* _Activities_
- 1) According to the text about NORAD's Cheyenne Mountain station, in what year was the Cheyenne Mountain Air Force Station built?
- 2) Carry on the text about NORAD's Cheyenne Mountain station from where it stops.

* _Extracted text_
In a small control room buried in a mountainside fortress high above Colorado Springs, the cold war rages on. Behind 25-ton blast doors, U.S. and Canadian soldiers work 12-hour shifts in crews of five, their sole mission to distinguish benign rocket launches from missiles traveling toward North America at 4 miles a second bearing nuclear warheads capable of destroying cities. They have a matter of minutes to make the call that could unleash nuclear Armageddon. “It’s a typical military watch,” explains their boss, Captain Steve Thompson, Cheyenne Mountain division chief. “A lot of routine punctuated by moments of sheer terror.”

The mission of the North American Aerospace Defense Command (NORAD)–for which the Cheyenne Mountain Air Force Station was built in 1966–has changed considerably since the collapse of communism. It spends more time monitoring unexpected launches, like Iran’s recent missile tests, than watching for a sudden Soviet strike. But cold war tensions persist: Moscow greeted a proposed U.S. missile shield in Eastern Europe with promises of a “military technical” response on July 8. And with thousands of Russian and American warheads still ready to launch at a moment’s notice, accidental annihilation remains a plausible threat. Reducing its likelihood has even become part of the election campaign: Senator Barack Obama vows to remove U.S. weapons from launch-ready status if elected, while Senator John McCain has pledged to review U.S. nuclear policy.

* _Supplied material_

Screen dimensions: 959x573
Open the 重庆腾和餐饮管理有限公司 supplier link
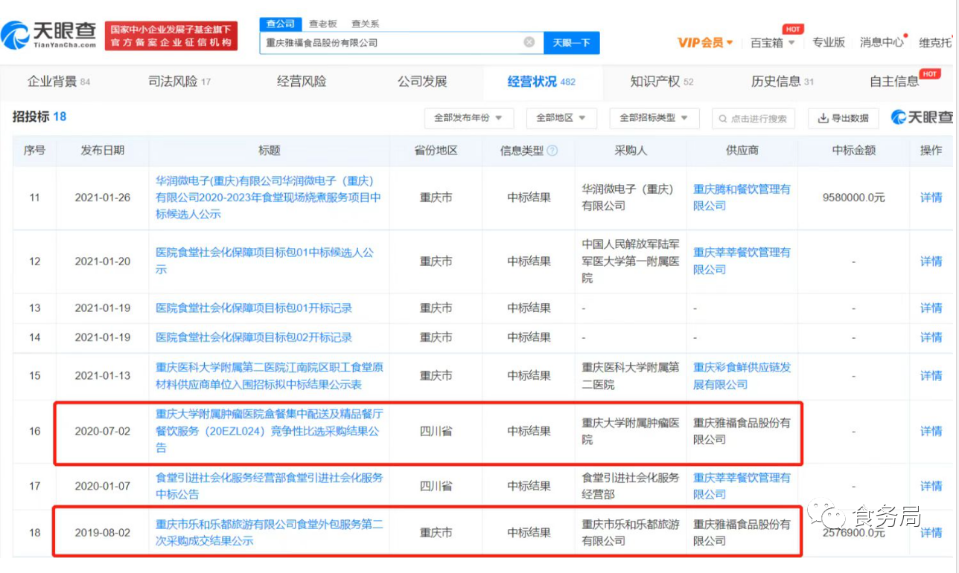click(x=741, y=197)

* _Results by task_
- 1) 1966

- 2)
NORAD marked its 50th anniversary this year by shifting almost all its operations to nearby Peterson Air Force Base, where it has established what it calls an “integrated command center for the 21st century”–one attuned to pressing, if less apocalyptic, perils such as drug smugglers and airline hijackings.

Cheyenne Mountain is now partially open to tourists, and a shop on the base sells T shirts, hats and souvenirs, but the installation is no mere relic. Its 900 or so workers keep the missile watch going in a self-contained, 4.5-acre subterranean world. The installation has four man-made lakes holding millions of gallons of water. It has two fitness centers, a basketball court, a canteen, a chapel, a barbershop, a dental clinic and at least 30 days’ food–enough for waiting out the radioactive fallout from an isolated nuclear strike.

But the missile watch carries its own burdens. The 30-plus personnel who staff the control room–mostly midlevel officers in their 30s–typically burn out after two years, thanks to strain that Thompson says comes not from waiting for the end of the world but from the troglodytic lifestyle the job requires. During a shift, the missile watch must eat in the control room, and its members are allowed just short breaks in a sterile warren of small, tidy offices and gleaming corridors decorated only with the occasional photo of an anonymous soldier in combat gear. Maintaining a sense of connection with the outside world is difficult. All the rooms and corridors in the mountain are suspended on 4-ft. springs, each weighing 1,000 lb., designed to absorb the shock of a nearby detonation. Even the weather arrives two weeks late: when it rains or snows outside, it takes about 14 days for the precipitation to percolate through 2,300 ft. of rock into tarpaulins hung from the ceilings, a process that purifies the water.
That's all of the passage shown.